- [AUFGABENSTELLUNG]
1. Nenne aus dem Text zu den Grubenspaziergängen alle Wochentage und Uhrzeiten, zu denen die Spaziergänge stattfinden.
2. Gib den Text zu den Grubenspaziergängen wortgetreu wieder, beginnend mit „Samstags und sonntags“ und endend mit „535 vorgenommen werden.“.

- [AUSGANGSTEXT]
::::

Samstags und sonntags finden jeweils um 13:30 Uhr und 15:00 Uhr ausgiebige Grubenspaziergänge statt, bei dem die Tier- und Pflanzenwelt des Eozäns genauer erforscht werden können. Die ca. einstündige Führung ist sowohl für kleinere Gruppen als auch für Einzelpersonen geeignet und kostet 7,- € pro Person. Es empfiehlt sich eine Anmeldung im Vorfeld, für geschlossene Gruppen können auch gesonderte Führungen vereinbart werden. Für den Grubenspaziergang ist festes Schuhwerk unbedingt erforderlich.
Anmeldungen können bei der Welterbe Messel gGmbh telefonsich unter 0049- (0)6159- 717 535 vorgenommen werden.

::::

(Einträge im Datensatz)
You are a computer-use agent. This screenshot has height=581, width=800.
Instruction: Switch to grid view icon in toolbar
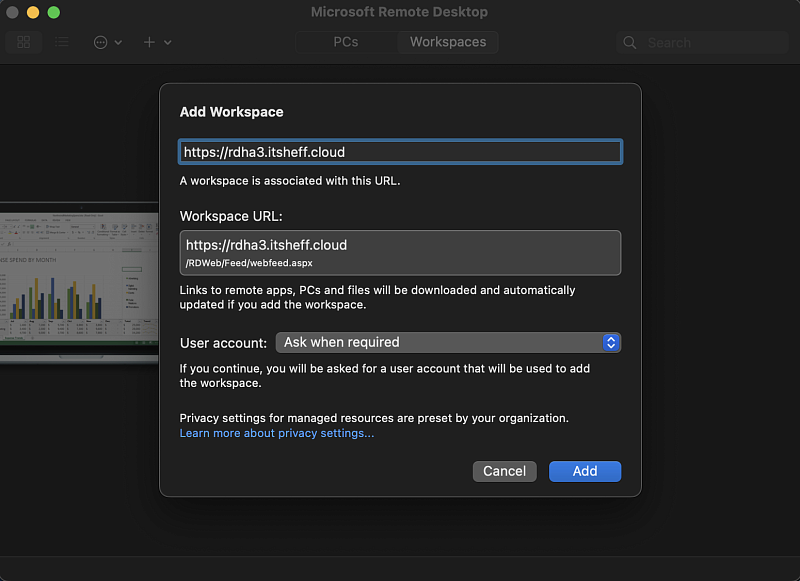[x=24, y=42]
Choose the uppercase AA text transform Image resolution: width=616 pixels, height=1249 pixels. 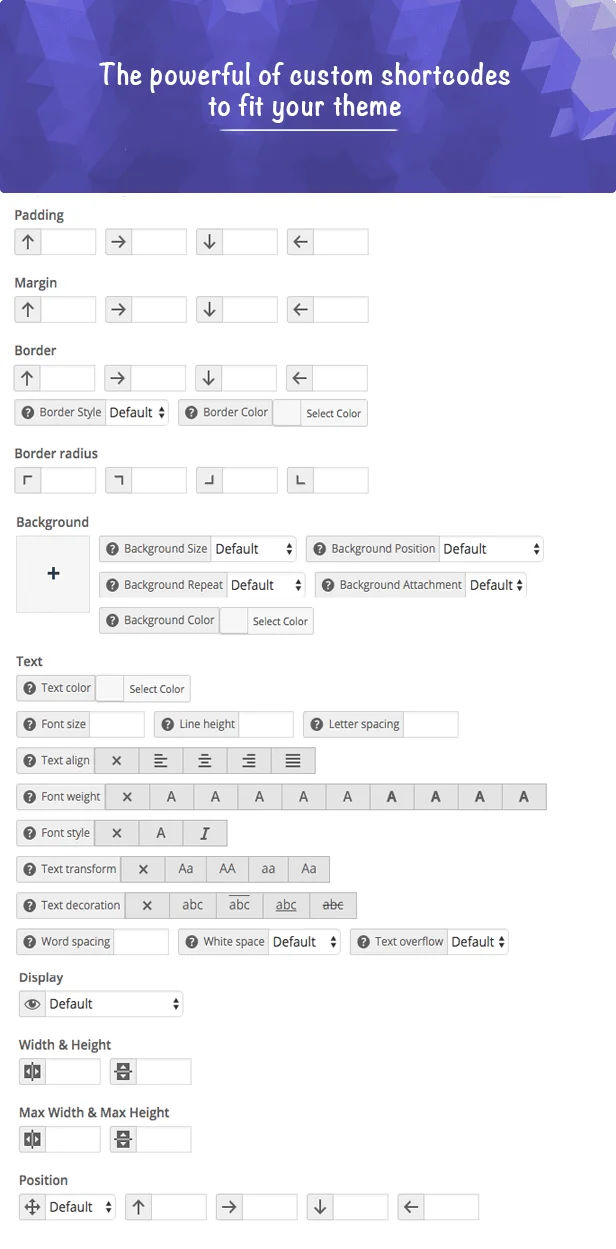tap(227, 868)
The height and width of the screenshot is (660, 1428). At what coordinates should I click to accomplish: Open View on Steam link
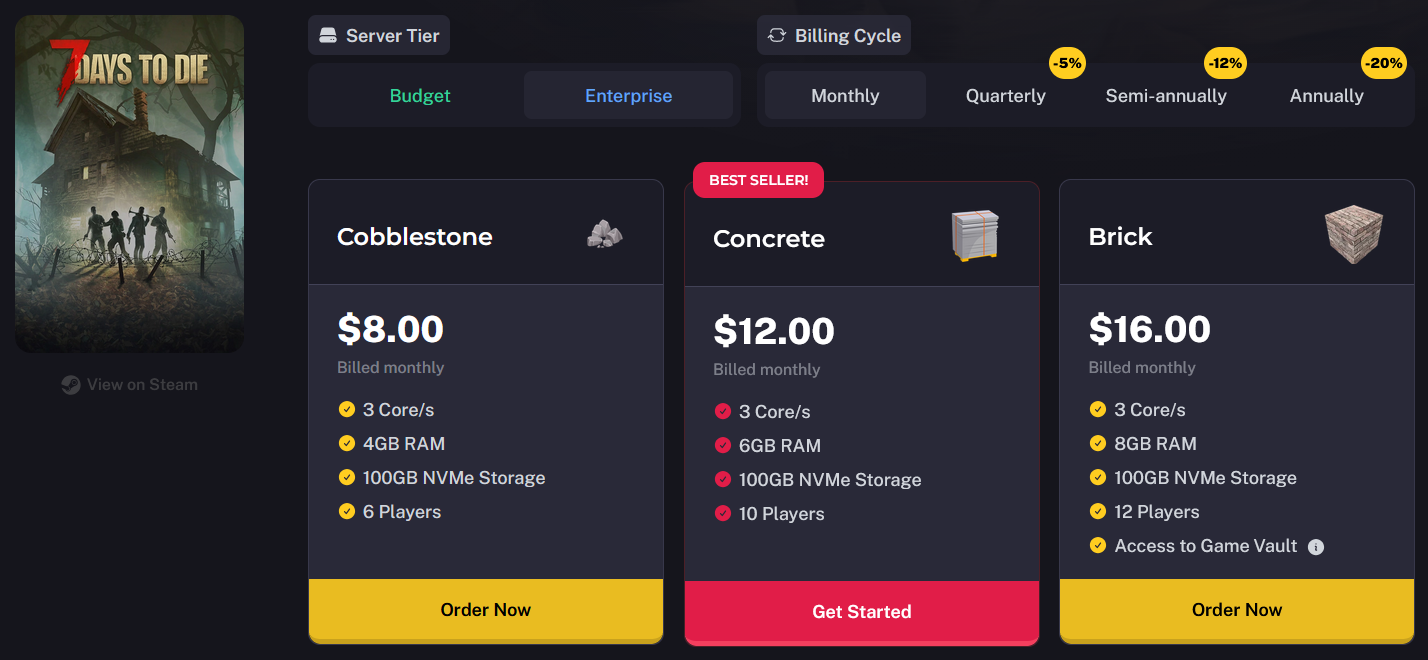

::::

- [ANTWORTEN NACHEINANDER]
1. Samstag, Sonntag, 13:30 Uhr, 15:00 Uhr

2.
Samstags und sonntags finden jeweils um 13:30 Uhr und 15:00 Uhr ausgiebige Grubenspaziergänge statt, bei dem die Tier- und Pflanzenwelt des Eozäns genauer erforscht werden können. Die ca. einstündige Führung ist sowohl für kleinere Gruppen als auch für Einzelpersonen geeignet und kostet 7,- € pro Person. Es empfiehlt sich eine Anmeldung im Vorfeld, für geschlossene Gruppen können auch gesonderte Führungen vereinbart werden. Für den Grubenspaziergang ist festes Schuhwerk unbedingt erforderlich.
Anmeldungen können bei der Welterbe Messel gGmbh telefonsich unter 0049- (0)6159- 717 535 vorgenommen werden.